* [Stored data entries]:
>>>

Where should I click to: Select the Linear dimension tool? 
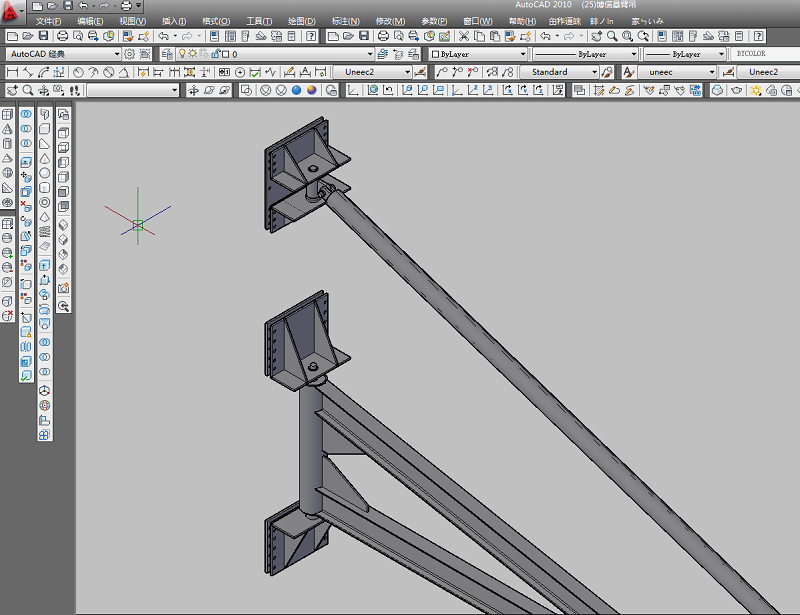(12, 72)
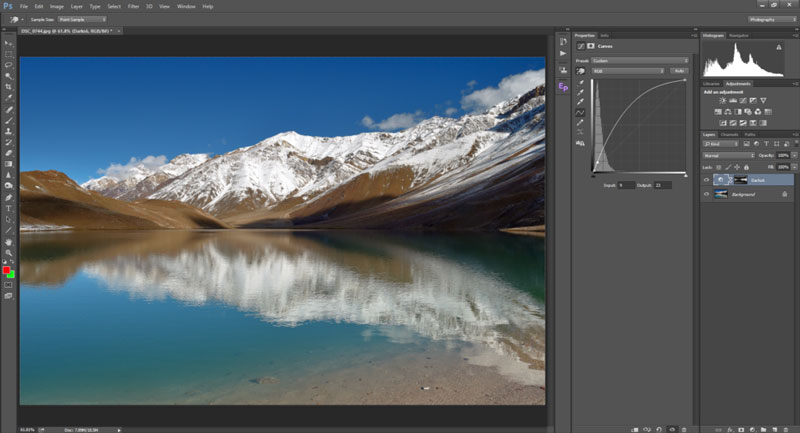800x433 pixels.
Task: Select the Horizontal Type tool
Action: click(x=9, y=208)
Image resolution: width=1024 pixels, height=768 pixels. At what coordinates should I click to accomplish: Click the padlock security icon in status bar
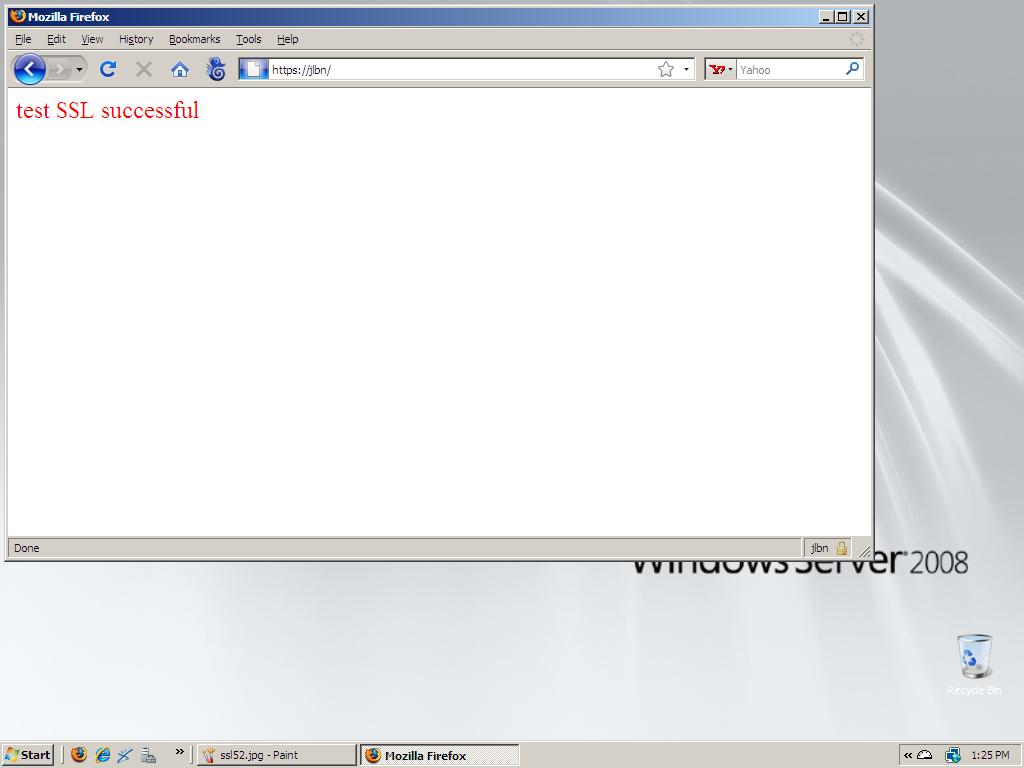pos(842,548)
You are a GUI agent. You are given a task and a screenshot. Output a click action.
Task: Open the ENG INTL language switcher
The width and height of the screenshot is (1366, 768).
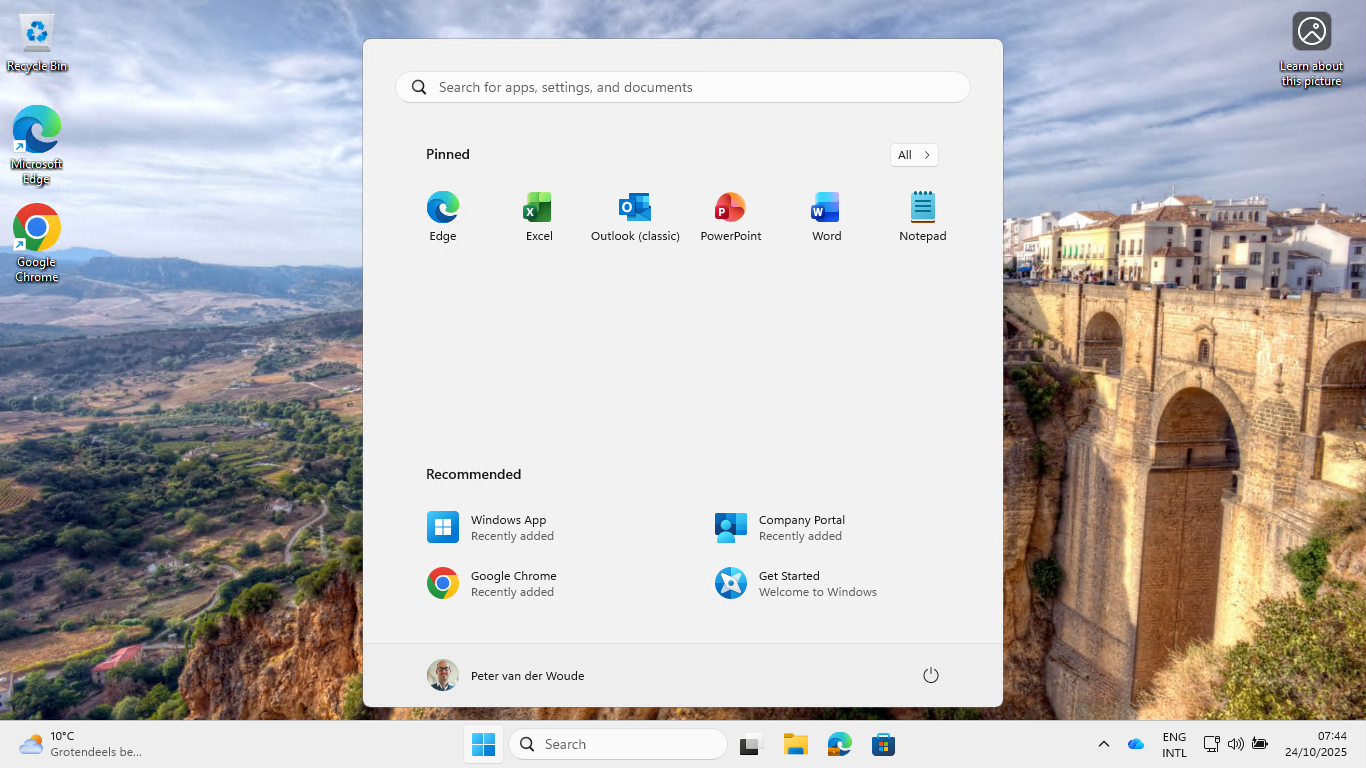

<<<

* [EXERCISE DESCRIPTION]:
From the entries above, copy each line holding "screenshot".

* [RESPONSE FOR THIS EXERCISE]:
You are a GUI agent. You are given a task and a screenshot. Output a click action.
The width and height of the screenshot is (1366, 768).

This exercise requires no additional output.